University of North Dakota president Charles Kupchella has emerged as one of the NCAA’s staunchest critics of a policy that punishes some of the association’s member institutions for using American Indian nicknames, mascots and imagery in athletic competition.
Back in early August of last year, when the NCAA Executive Committee announced its plans to implement the policy, Kupchella seemed an unlikely candidate to lead a charge to save UND’s Fighting Sioux nickname and logo. However, he has since demonstrated that the popular perception of him as a university president who was wrongly denied the opportunity to change UND’s moniker is, at best, flawed.

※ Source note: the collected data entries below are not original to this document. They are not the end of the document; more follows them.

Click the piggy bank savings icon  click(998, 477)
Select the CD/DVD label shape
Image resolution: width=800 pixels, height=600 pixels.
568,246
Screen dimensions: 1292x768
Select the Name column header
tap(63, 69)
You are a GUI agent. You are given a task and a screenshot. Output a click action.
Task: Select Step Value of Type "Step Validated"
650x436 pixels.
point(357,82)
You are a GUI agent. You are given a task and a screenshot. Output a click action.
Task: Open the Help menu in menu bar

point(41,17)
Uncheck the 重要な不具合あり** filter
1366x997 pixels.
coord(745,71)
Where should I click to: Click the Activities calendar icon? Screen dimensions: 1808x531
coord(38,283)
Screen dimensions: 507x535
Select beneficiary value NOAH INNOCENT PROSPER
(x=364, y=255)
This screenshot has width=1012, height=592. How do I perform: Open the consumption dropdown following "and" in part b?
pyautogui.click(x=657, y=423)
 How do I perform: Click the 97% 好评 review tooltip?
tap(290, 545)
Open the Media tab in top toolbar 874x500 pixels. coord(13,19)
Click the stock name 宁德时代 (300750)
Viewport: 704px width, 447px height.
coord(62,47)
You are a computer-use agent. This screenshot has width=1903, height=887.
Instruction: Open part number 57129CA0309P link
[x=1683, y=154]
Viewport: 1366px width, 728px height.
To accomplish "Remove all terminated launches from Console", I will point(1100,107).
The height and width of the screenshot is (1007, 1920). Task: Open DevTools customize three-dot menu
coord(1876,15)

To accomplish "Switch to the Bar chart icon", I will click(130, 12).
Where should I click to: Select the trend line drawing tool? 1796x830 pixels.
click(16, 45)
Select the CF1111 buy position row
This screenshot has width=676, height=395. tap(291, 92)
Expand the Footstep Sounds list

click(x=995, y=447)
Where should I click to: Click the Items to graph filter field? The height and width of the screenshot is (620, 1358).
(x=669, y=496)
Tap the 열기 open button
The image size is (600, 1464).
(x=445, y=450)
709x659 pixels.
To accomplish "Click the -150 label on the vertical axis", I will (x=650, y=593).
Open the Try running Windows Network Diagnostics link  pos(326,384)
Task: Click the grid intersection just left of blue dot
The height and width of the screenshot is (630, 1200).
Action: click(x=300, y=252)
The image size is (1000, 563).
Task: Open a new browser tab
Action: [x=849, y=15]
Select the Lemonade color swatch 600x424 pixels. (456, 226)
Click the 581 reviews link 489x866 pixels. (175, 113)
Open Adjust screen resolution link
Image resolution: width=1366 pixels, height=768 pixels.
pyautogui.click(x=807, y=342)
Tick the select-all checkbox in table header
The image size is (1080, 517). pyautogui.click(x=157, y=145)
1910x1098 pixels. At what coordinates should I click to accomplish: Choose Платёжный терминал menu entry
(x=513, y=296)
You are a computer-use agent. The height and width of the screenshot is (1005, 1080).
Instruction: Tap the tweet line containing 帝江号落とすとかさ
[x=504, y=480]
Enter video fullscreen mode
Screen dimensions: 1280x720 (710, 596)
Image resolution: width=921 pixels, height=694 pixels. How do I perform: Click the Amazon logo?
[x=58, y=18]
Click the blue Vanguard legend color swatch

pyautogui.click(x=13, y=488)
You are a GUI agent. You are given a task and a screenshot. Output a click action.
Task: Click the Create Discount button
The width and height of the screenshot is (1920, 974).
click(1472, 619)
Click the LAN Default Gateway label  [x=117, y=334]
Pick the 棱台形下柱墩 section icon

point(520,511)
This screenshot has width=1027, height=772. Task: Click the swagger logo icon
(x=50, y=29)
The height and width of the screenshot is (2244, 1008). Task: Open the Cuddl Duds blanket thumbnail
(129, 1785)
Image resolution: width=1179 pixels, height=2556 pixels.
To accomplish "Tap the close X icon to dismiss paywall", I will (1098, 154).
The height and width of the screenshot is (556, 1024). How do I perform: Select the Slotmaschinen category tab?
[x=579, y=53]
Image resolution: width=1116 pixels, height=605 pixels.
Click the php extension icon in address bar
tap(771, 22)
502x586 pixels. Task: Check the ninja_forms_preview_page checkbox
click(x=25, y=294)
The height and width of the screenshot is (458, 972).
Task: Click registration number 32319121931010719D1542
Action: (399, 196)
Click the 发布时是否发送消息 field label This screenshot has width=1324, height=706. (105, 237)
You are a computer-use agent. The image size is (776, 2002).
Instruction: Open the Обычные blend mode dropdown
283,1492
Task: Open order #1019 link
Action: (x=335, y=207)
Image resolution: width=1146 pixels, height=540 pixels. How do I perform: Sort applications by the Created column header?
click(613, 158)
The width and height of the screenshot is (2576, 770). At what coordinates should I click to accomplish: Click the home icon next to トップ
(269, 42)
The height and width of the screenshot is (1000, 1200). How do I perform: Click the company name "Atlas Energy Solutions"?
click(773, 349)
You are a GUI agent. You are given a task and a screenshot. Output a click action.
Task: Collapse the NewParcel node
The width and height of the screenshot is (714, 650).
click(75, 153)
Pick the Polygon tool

From early 2001 until last August, it was widely held that Kupchella would have changed UND’s nickname if not for a threatening letter from wealthy Sioux hockey benefactor Ralph Engelstad, who died in 2002. That letter was quickly followed by intervention from the North Dakota State Board of Higher Education which required UND to retain the Fighting Sioux nickname and logo, a policy that remains in effect.
Today, Kupchella explains, “It never came down to me doing one thing and them (board members) doing something else. The only issue I had with the board’s decision was that if they were going to make it, I wished that they would have made it sooner.”
So where did the idea originate that Kupchella was on the verge of changing UND’s nickname and would have done so had not Engelstad threatened to halt construction on a $100 million hockey arena he was building for the school? An article in the Feb. 23, 2001, issue of the Chronicle of Higher Education claimed Kupchella was “increasingly open to the idea of phasing out the name.”
The evidence of Kupchella’s intentions cited in that article and in many since is a quote from a Dec. 16, 2000, e-mail he sent to the chairman of the State Board of Higher Education. “I see no choice but to respect the request of Sioux tribes that we quit using their name, because to do otherwise would be to put the university and its president in an untenable position,” Kupchella wrote.
But in an interview with USCHO, Kupchella explained the e-mail quote is often taken and used out of context. He said the statement represents “a fragment of what was really a very thorough, comprehensive consideration of options.”
The sentence was lifted from a 16-page e-mail that outlined various scenarios on the nickname issue and solutions for dealing with them. The potential loss of support from both Sioux tribes in North Dakota was but one of several possible scenarios, Kupchella noted.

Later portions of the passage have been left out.